On Wall Street, the Dow ended Tuesday up 0.64 percent, while the S&P 500 added 0.57 percent and the Nasdaq 0.51 percent.
In Athens, Prime Minister Alexis Tsipras accused Greece’s creditors on Tuesday of trying to “humiliate” Greeks with more cuts as he defied a growing drumbeat of warnings that Europe was preparing for his country to leave the euro.
The public rancour left little hope that a meeting of EU finance ministers on Thursday would make any progress.
While markets appear to be taking the escalating eurozone crisis in its stride for now, some investors snapping up safe haven assets such as German Bunds and U.S. Treasuries.

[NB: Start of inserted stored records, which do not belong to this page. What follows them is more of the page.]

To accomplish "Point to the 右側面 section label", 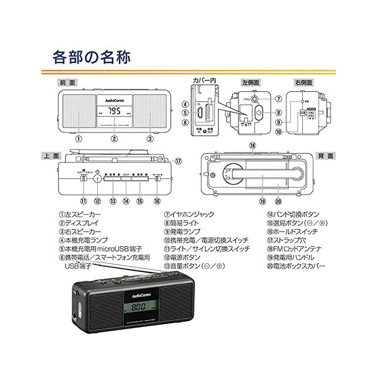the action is [304, 83].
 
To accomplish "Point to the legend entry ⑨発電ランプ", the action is [184, 232].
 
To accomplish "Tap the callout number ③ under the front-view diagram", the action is [150, 139].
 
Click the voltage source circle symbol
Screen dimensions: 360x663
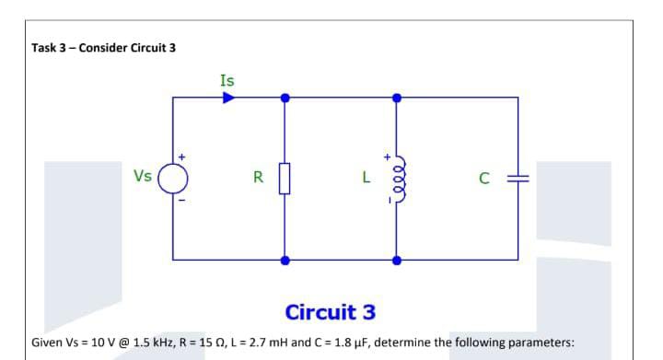(x=175, y=176)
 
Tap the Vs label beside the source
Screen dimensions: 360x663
(x=143, y=175)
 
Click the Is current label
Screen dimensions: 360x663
(x=227, y=80)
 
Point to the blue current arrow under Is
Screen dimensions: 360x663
(x=227, y=96)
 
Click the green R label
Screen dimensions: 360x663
(x=259, y=176)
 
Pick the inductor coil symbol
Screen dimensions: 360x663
(x=397, y=176)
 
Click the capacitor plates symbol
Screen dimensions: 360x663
(x=516, y=176)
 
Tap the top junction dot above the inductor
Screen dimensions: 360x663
(x=397, y=96)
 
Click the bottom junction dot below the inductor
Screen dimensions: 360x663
(x=397, y=261)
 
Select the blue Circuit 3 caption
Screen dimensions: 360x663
(x=331, y=311)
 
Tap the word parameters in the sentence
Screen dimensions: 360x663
(x=541, y=343)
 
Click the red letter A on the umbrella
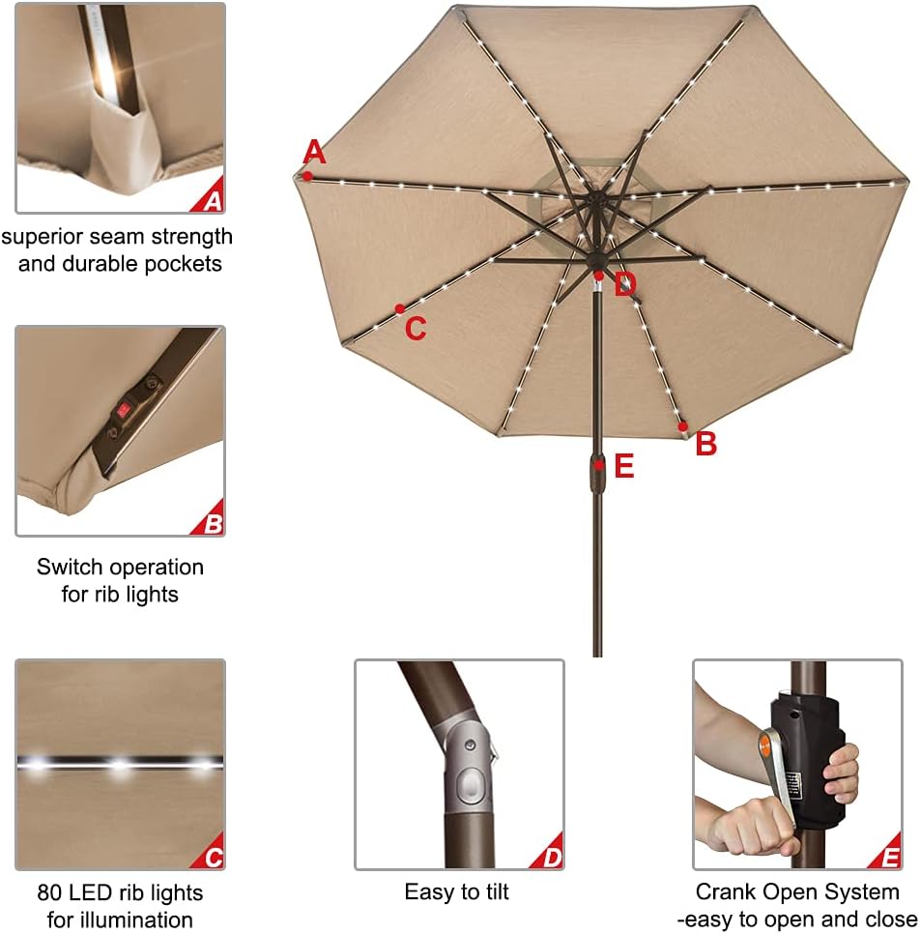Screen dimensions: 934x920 (x=314, y=153)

Outflows from emerging market equity and bond funds rose last week with equity funds seeing their biggest weekly outflow since 2008, according to EPFR data compiled by BNP Paribas. Debt funds saw similar outflows as the pace of selling picked up.
The euro was hovering around $1.12480, well within the $1.1150/1.1384 range of the past week or so.
The U.S. dollar index, which measures it against a basket of currencies edged lower.
The dollar also barely budged on the yen at 123.57, with most major currencies in a holding pattern, as traders waited for the conclusion of the Federal Open Market Committee meeting.
The Fed’s statement is due at 1800 GMT, followed half an hour later by Chair Janet Yellen’s news conference where every syllable will be dissected for clues on the timing of lift off for interest rates.
There will be particular attention on the median forecast for the funds rate over 2015 which could be trimmed from the previous 0.625 percent, in line with Yellen’s assurance that any tightening will be very gradual.
In commodities, oil prices were a shade firmer as plentiful output was met by strong demand, with the market waiting for U.S. storage figures later in the day.
U.S. crude futures edged up 11 cents to $60.11 a barrel, while Brent added 5 cents to $63.78.